Bialobos is the co-founder of Field Trip Recordings, a record label that has signed artists including Yeat, Plaqueboymax, and producer BNYX. His work has involved music management and promotion within the hip-hop industry.

==Early life and education==
Zack Bia was born in New York City. Bialobos was raised primarily by his mother after their parents' separation, first in New York City and later in Los Angeles, California, where she relocated for work. Bia has openly clarified misconceptions about his family background, explaining that his father, a photographer, was minimally involved in his upbringing, contrary to false rumors suggesting his father held a prominent role at Dior (Olivier Bialobos is the Director of Communications and Image for Christian Dior Couture and Parfums Christian Dior). Growing up, Bia credits his mother with exposing him to diverse cultural influences, encouraging his interests in music, skateboarding, and magazine culture from a young age. He attended Beverly Hills High School, graduating in 2014, and subsequently enrolled briefly at the University of Southern California, where he was member of the Lambda Chi Alpha fraternity.

==Career==

=== Nightlife career (2015–2017) ===
In June 2015, while attending the University of Southern California, Bialobos visited a nightclub in Los Angeles for the first time on his 19th birthday. At the club, rapper Fetty Wap invited Bialobos and his friends to join him. At the end of the night, a club promoter mistakenly assumed Bialobos was part of Fetty Wap's group and requested his contact information. Following this, Bialobos began receiving regular invitations to the venue and subsequently started earning approximately $100 per event for promoting weekly gatherings to fellow USC students.

As his network expanded, Bialobos organized events attended by musicians, actors, and athletes. He later worked with John Terzian, co-founder of the H.Wood Group, to organize events at venues such as Delilah, where he became known for hosting private events with a no-photography policy.
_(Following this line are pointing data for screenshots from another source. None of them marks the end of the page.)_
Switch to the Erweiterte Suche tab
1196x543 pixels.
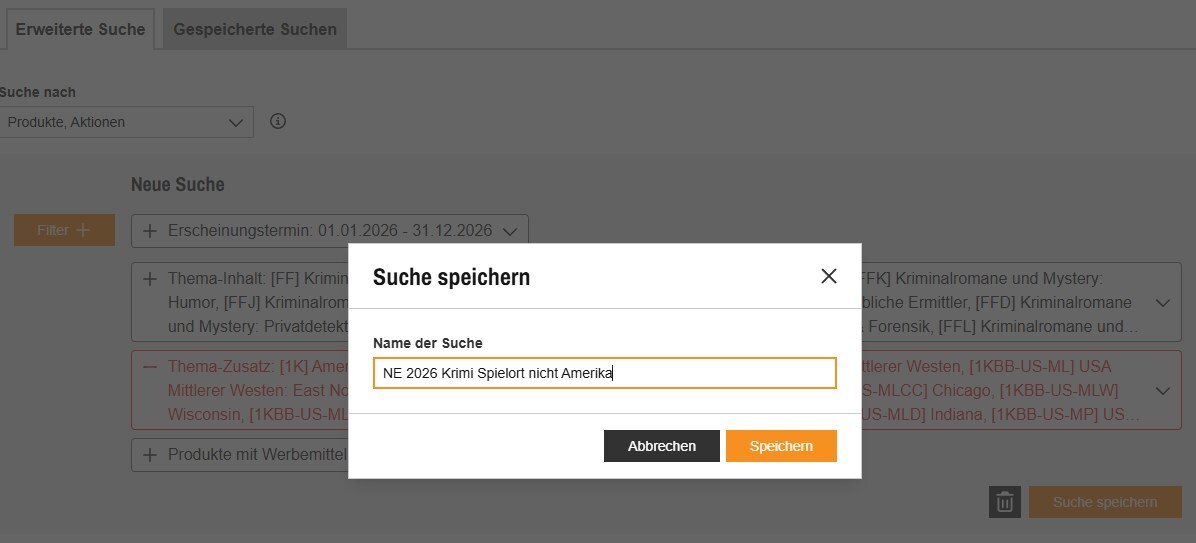pos(80,29)
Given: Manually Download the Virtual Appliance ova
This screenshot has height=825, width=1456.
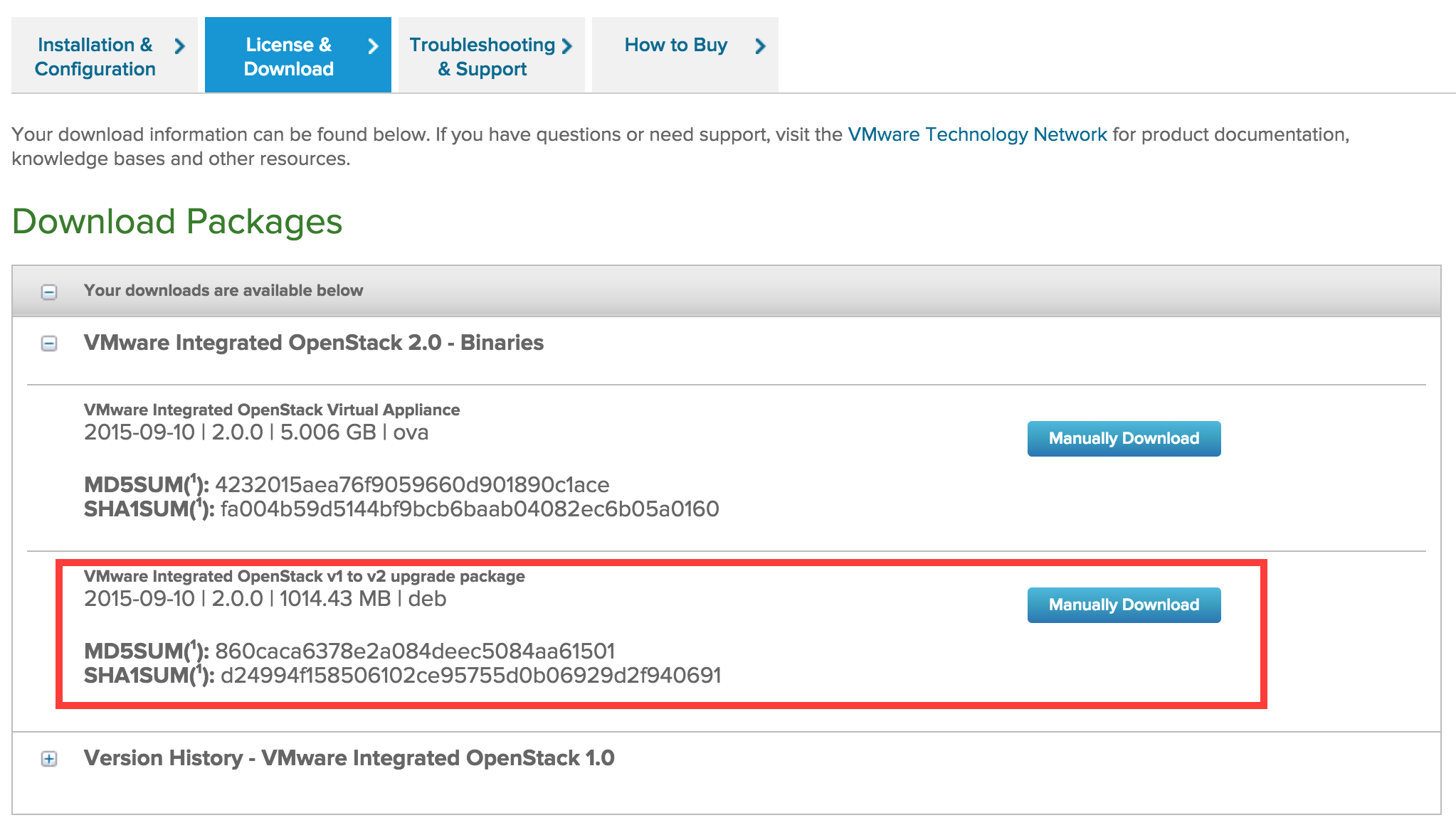Looking at the screenshot, I should click(1124, 438).
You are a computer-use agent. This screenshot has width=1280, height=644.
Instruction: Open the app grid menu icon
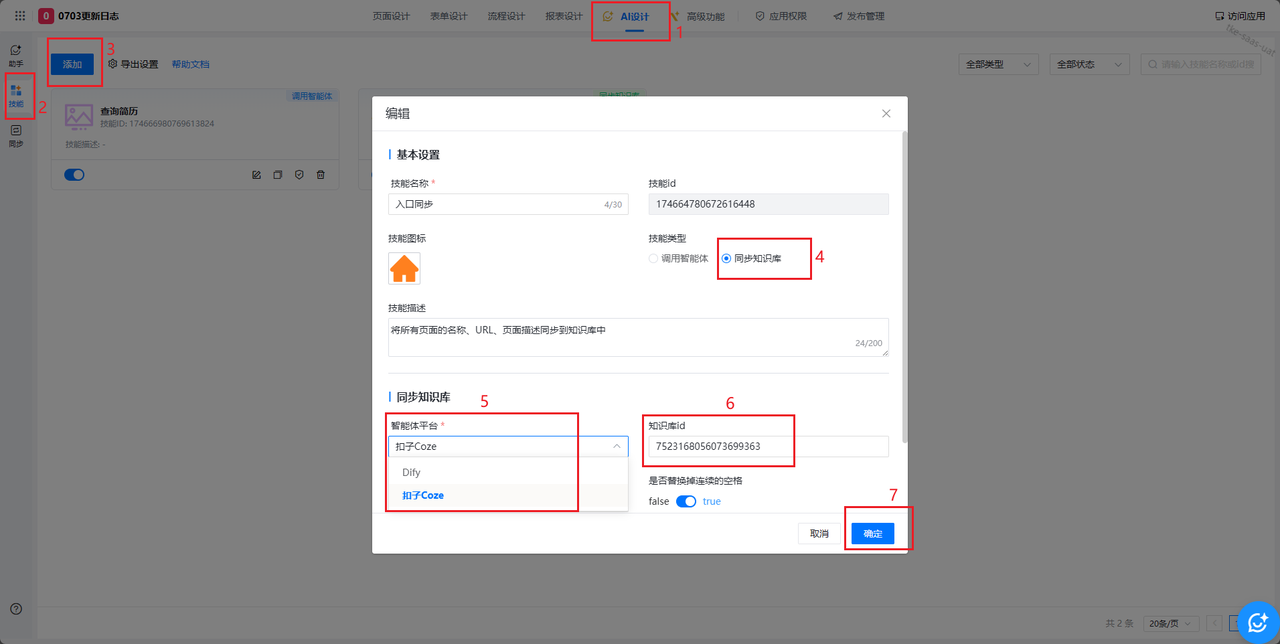pos(20,16)
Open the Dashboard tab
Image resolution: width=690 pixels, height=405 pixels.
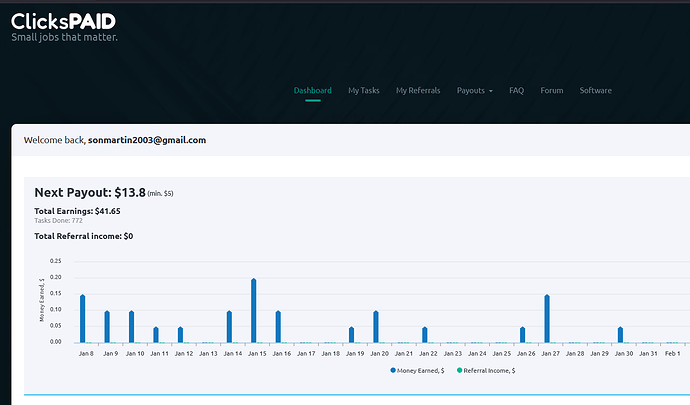click(312, 91)
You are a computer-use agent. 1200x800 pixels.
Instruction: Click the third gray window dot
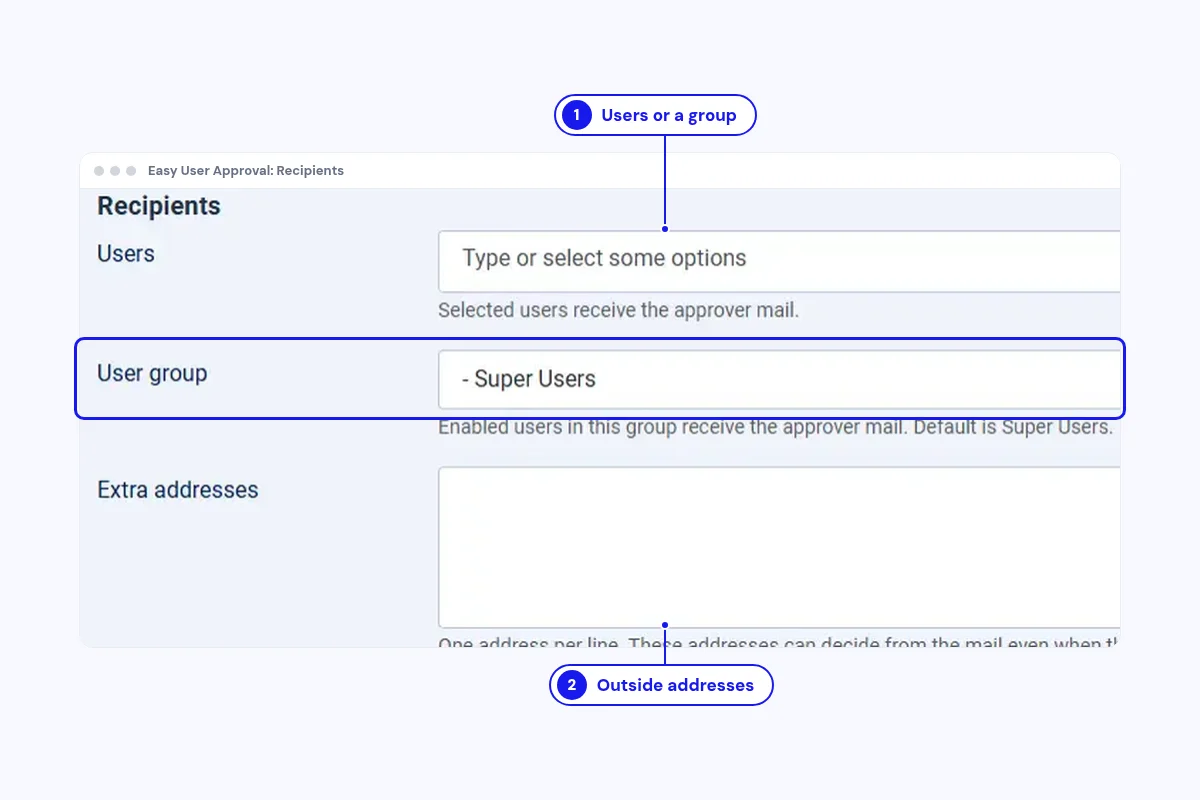(131, 171)
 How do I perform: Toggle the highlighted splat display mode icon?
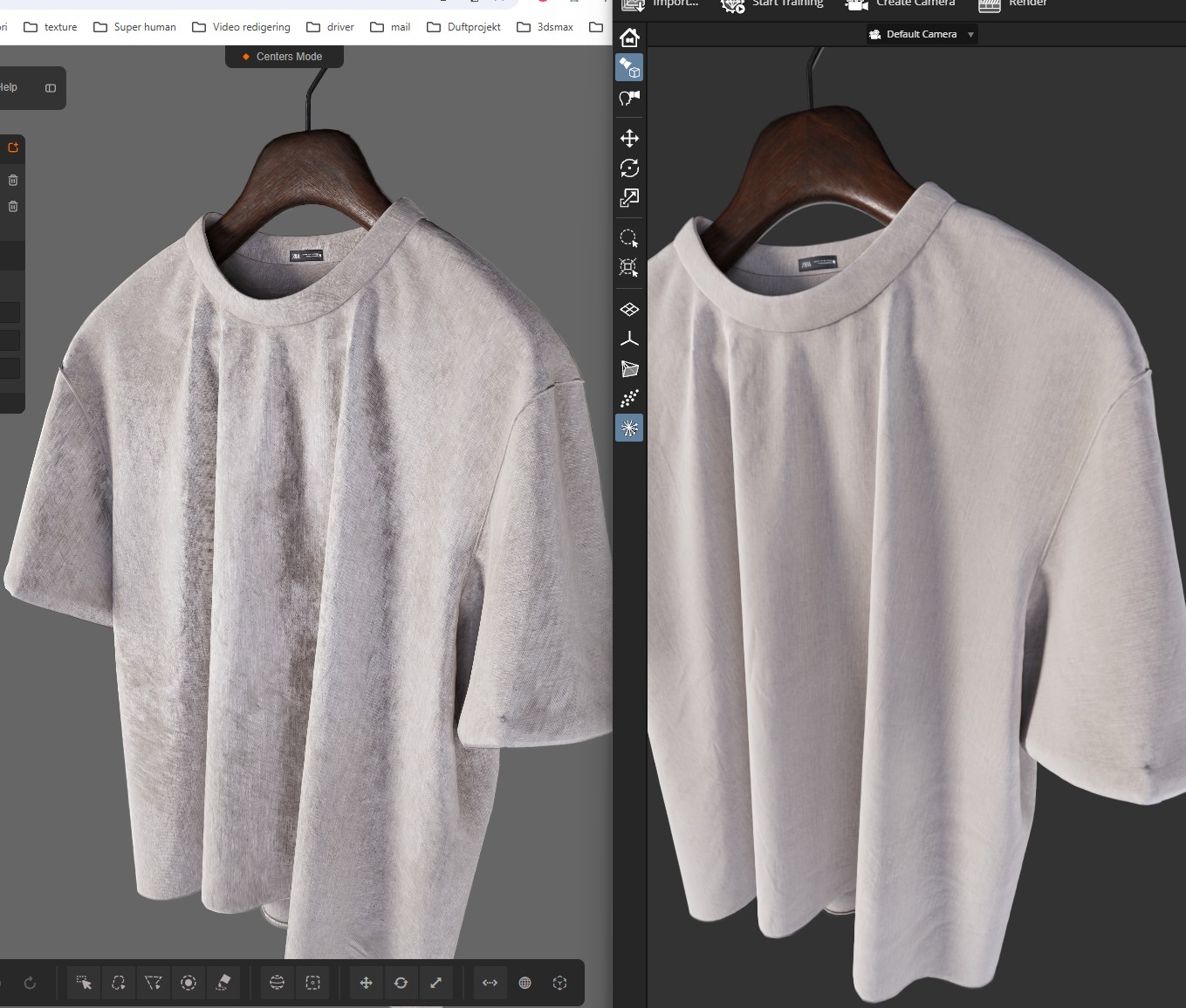coord(629,428)
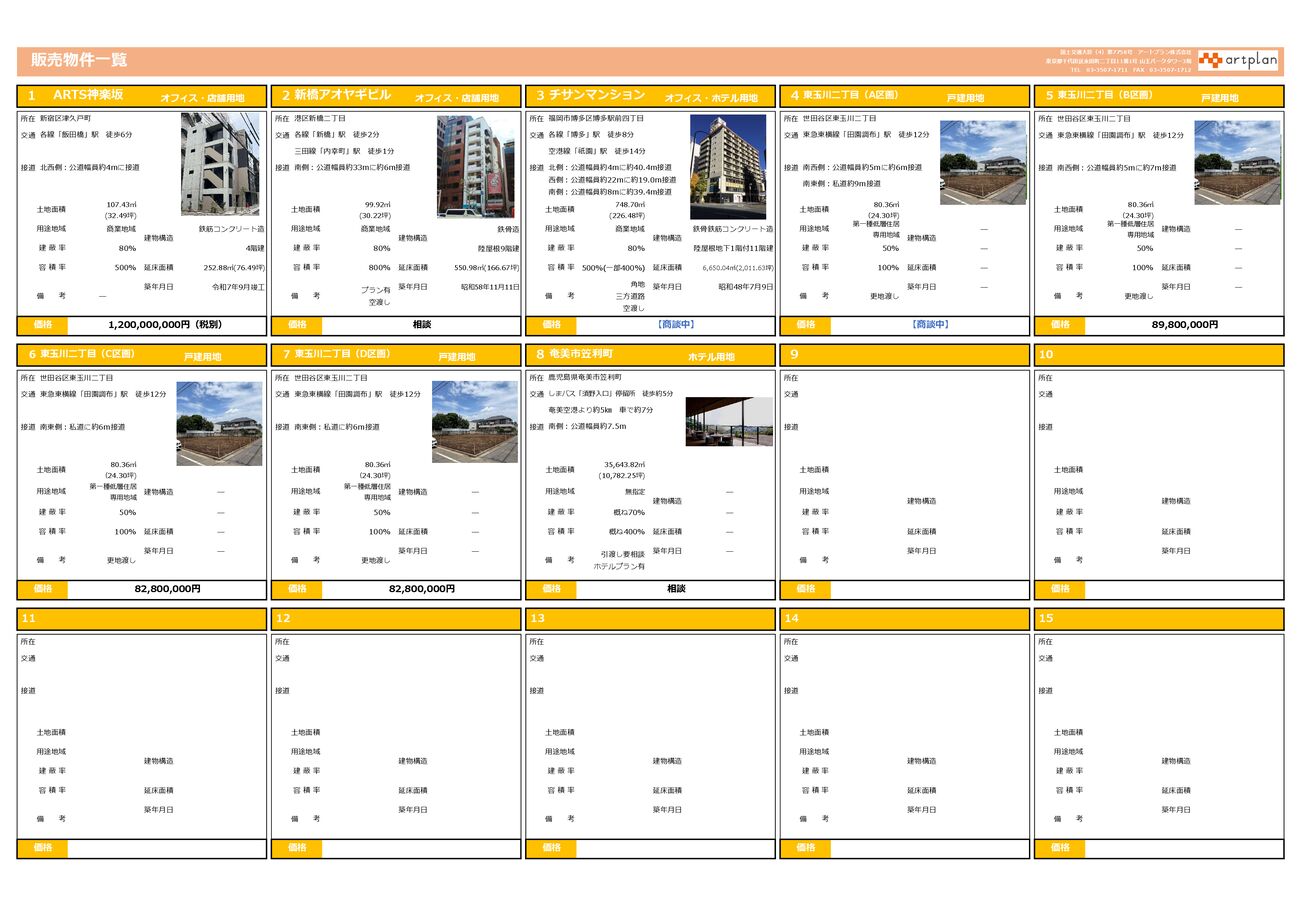1300x919 pixels.
Task: Open the 東玉川二丁目 A区画 land photo
Action: [x=983, y=162]
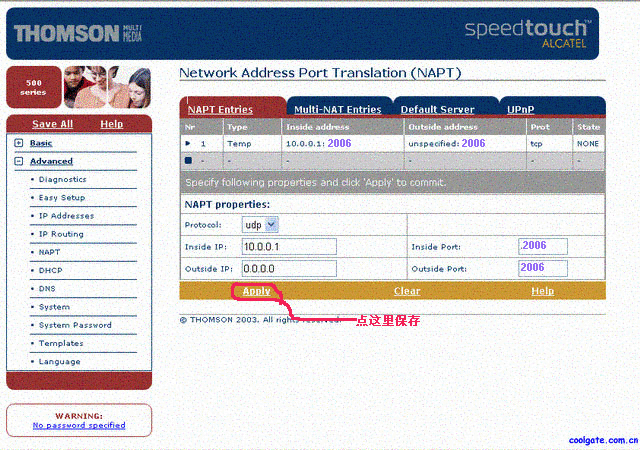
Task: Collapse the Advanced menu minus icon
Action: 18,161
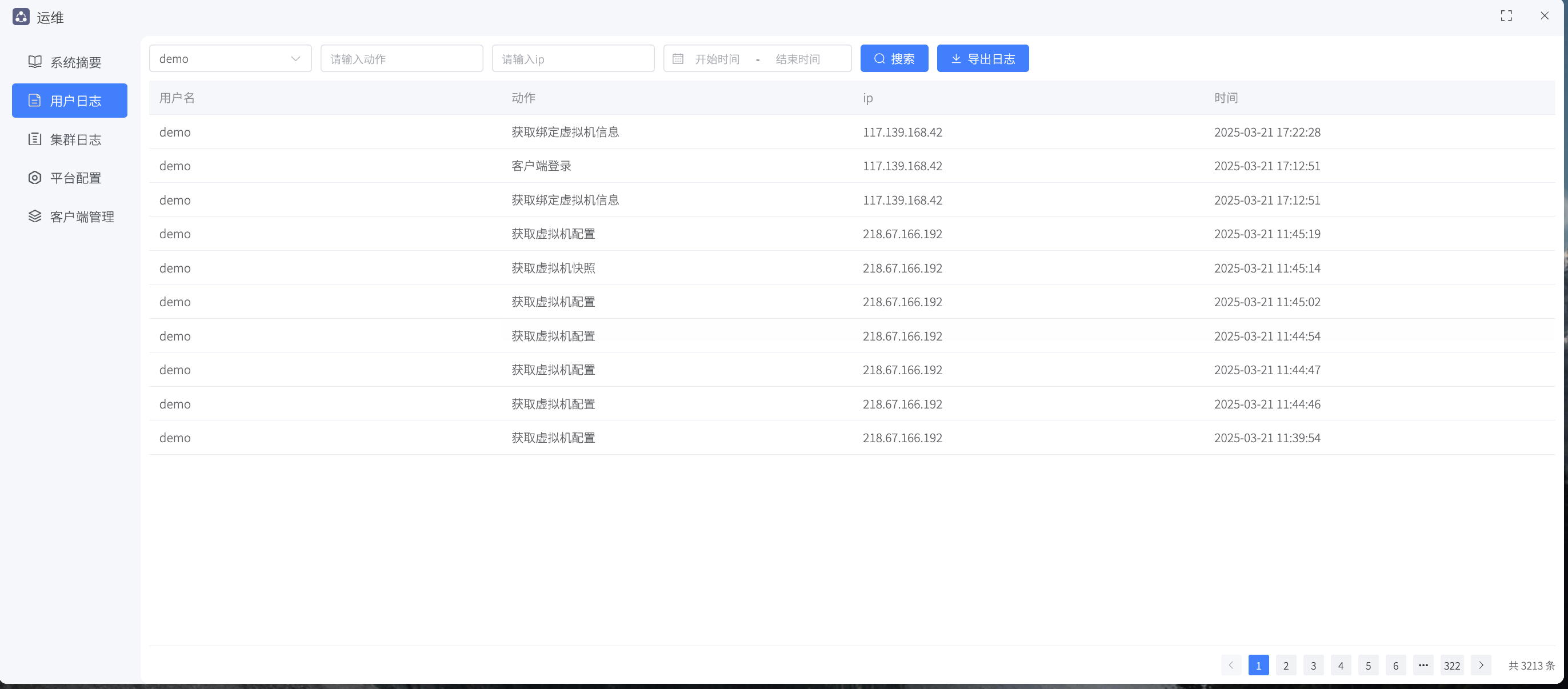Go to page 3
This screenshot has width=1568, height=689.
pyautogui.click(x=1313, y=665)
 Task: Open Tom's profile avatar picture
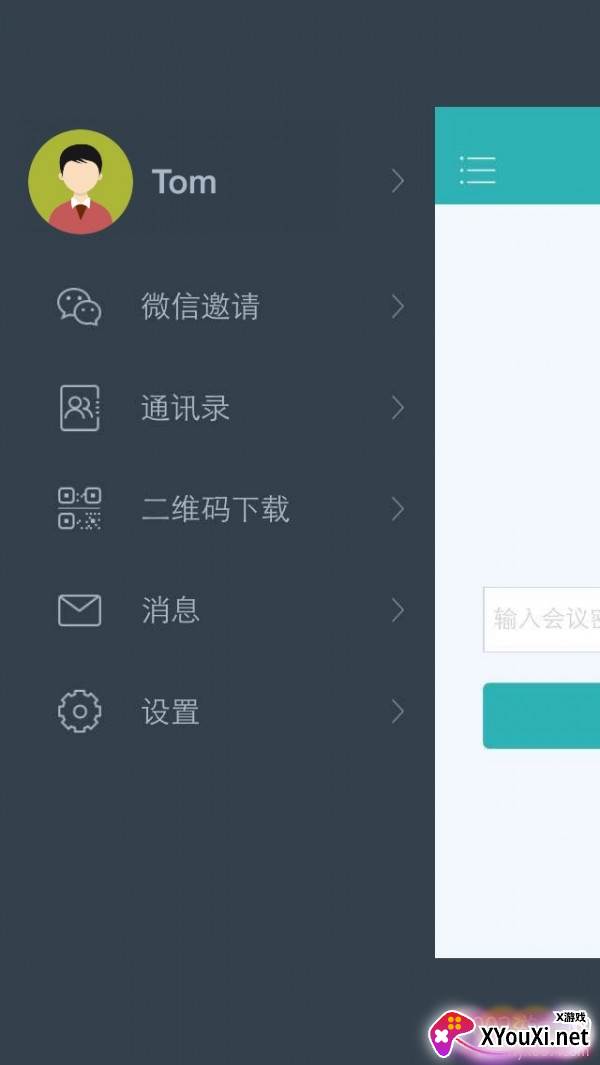coord(80,181)
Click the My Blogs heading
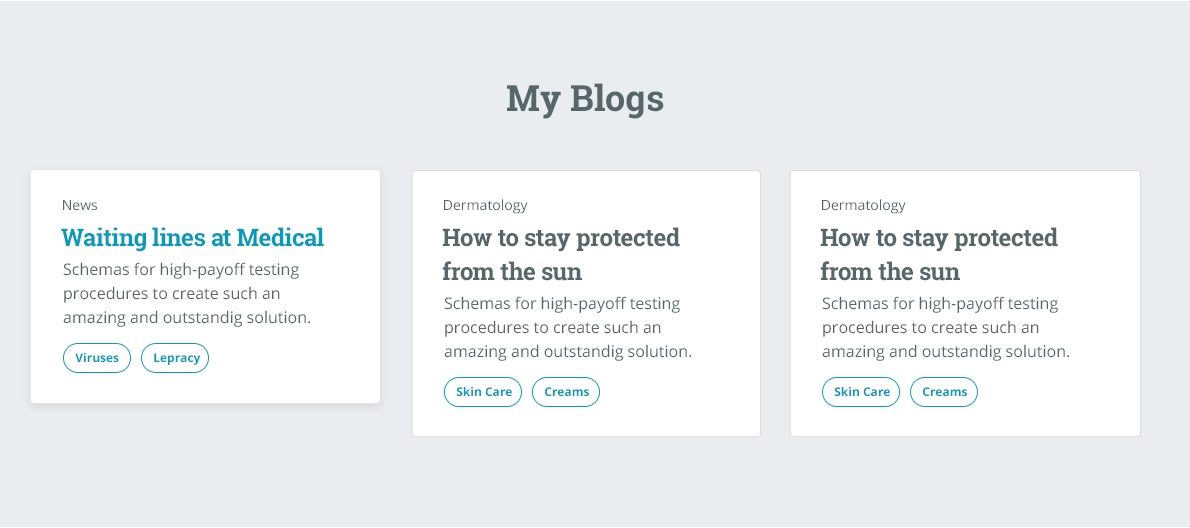The width and height of the screenshot is (1190, 528). [585, 99]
In 2017, Bialobos met the musician Drake while hosting events. He later made a brief appearance in Drake's music video for "Money in the Grave" and was referenced in the song "No Stylist" by French Montana and Drake. His presence in entertainment circles was noted during an episode of Apple Music 1's The Zane Lowe Show, where the hosts remarked that Bialobos was frequently mentioned in Hollywood conversations.

=== Music and Field Trip Recordings (2018–present) ===
In early 2020, Zack Bia founded his record label, Field Trip Recordings, describing it as a natural progression from his involvement in Los Angeles' nightlife scene. Events organized by Bia were attended by emerging artists who later gained industry recognition and contacts. Field Trip Recordings was established to provide a formal platform for emerging artists introduced through Bia's events.

Rapper Yeat was among the initial artists signed by Bia to Field Trip Recordings. Bia discovered Yeat's music early, developing a close bond long before officially signing him. Yeat initially took a one-album distribution deal with Interscope in early 2021, pledging to join Field Trip Recordings upon completion of the agreement. Yeat later signed with Field Trip Recordings in partnership with Geffen Records. Under Field Trip, Yeat has received multiple RIAA certifications, including singles like "Out Thë Way", "Talk", and "Flawlëss", along with his albums 2 Alive and Lyfe. Yeat notably holds the distinction of having the most rap albums surpassing one billion streams this decade, marking significant success for Field Trip Recordings.

In 2020, during the COVID-19 pandemic, Bia hosted virtual DJ sets on Instagram Live, which gained notable viewership. These sessions featured appearances from various celebrities, including Kendall Jenner, Bella Hadid, Joan Smalls, Tinashe, Luka Sabbat, Virgil Abloh, and Drake, who debuted his single "Toosie Slide" during one of the streams.

In July 2023, Bia released his debut EP, Learn to Fly, showcasing collaborations with prominent artists such as Don Toliver, Lil Yachty, JID, 347aidan, and DJ Gummy Bear. The EP features collaborations across multiple subgenres. Bia stated that this debut marked his transition from behind-the-scenes work to releasing music under his own name.

Zack Bia's career as a DJ has included performances at multiple events and venues worldwide. He established a residency at Wynn Las Vegas in July 2021. He has performed at various music festivals, notably Lyrical Lemonade's Summer Smash Festival in Bridgeview, Illinois. In 2025, he performed DJ sets alongside headliners like Don Toliver, Yeat, Future, and Young Thug. Bia's DJ tours have also included supporting major artists such as Drake on his "It's All A Blur" tour.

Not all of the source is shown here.